Fourier Transform vs Short Time Fourier Transform...

[fog37]

TL;DR

Fourier Transform vs Short Time Fourier Transform: why no always use the STFT?

Hello,

I understand how the FT and the STFT work. The STFT provides time-frequency localization, i.e. it can tell us when the spectral components are acting in the time-domain signal...The STFT is also useful for non-stationary signals which are signals whose statistical characteristics are changing in time...

That said, why don't we always use the STFT given its extra benefits?
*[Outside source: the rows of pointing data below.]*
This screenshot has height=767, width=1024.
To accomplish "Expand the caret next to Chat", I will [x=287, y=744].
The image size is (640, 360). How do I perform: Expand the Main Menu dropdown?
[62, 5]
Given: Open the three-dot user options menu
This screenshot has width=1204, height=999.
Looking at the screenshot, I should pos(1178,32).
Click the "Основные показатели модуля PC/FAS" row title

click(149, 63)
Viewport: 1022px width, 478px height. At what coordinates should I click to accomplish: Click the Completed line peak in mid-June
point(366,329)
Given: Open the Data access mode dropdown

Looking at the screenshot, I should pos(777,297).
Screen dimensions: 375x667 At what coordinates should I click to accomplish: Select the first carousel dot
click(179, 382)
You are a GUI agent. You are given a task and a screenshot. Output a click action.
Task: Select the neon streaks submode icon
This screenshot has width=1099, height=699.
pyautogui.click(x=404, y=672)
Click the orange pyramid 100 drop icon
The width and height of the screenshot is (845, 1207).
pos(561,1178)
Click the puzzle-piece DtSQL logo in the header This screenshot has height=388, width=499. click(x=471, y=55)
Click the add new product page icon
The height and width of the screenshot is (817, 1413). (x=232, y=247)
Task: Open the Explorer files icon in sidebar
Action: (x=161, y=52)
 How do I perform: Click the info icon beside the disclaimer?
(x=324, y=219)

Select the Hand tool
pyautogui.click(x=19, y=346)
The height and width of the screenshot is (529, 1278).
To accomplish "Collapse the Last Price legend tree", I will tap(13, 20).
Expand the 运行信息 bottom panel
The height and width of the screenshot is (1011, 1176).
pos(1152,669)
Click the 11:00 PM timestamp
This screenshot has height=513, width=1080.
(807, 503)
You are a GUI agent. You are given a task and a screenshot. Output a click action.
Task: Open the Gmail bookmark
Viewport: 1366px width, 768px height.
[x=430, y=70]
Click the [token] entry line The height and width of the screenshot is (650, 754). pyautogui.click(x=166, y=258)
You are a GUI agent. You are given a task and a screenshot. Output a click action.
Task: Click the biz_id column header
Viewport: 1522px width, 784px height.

I guess that if a deterministic signal is stationary, it means that it looks "the same" over different intervals and the STFT will output identical results for each different window...

Thanks!

 

[osilmag]

To put it simply edge effects at the limit of each section of time makes the output inaccurate there. I think that is called the uncertainty principle.

 

[fog37]

To put it simply edge effects at the limit of each section of time makes the output inaccurate there. I think that is called the uncertainty principle.

Yes, the bigger is the window the lesser the edge effects. But regardless of these effects, the STFT at least gives time localization while in the case of the FT the spectral components are global and spread across the entire duration of the signal in the time domain....

 

[hutchphd]

Ya pays your money and you makes your choices. If you want an exact answer you need to use a complete set of functions. The full space FT is, in principle, exact.

 

[Baluncore]

It only takes a few hundred pixels to display a dynamic spectrogram. Frequency resolution is the reciprocal of the data block acquisition time. STFT is a compromise that provides both a time and a frequency distribution, in one dynamic display, with only the pixel resolution and computation required.

Maybe only 90% of the FFT processing time is needed for the STFT, but:
Frequency resolution is reduced in the STFT.
Phase information is ignored by the STFT.
Signal-to-noise ratio is greatly reduced in the STFT.

The STFT can be extended in time by power spectrum accumulation, PSA, to recover a broad signal channel, with discontinuous phase, from the noise.

 

[boneh3ad]

There are numerous trade-offs for one over the other. Edge effects are obviously one that was already cited, but also frequency resolution. By limiting the size of your window, you are sacrificing frequency resolution, which can be important at the lower end of your spectrum.

Another thing to consider is that, when calculating something like a power spectrum, it's not typical to use FFT on the whole signal anyway. Instead you segment it (much like the STFT) and apply a window function to reduce edge effects, then average all of the windowed segments together to reduce the variance of the estimate (Welch's method). You can't do that with a STFT.

In short, it's context-specific. You have to consider the trade-offs of each method against the needs of the analyst.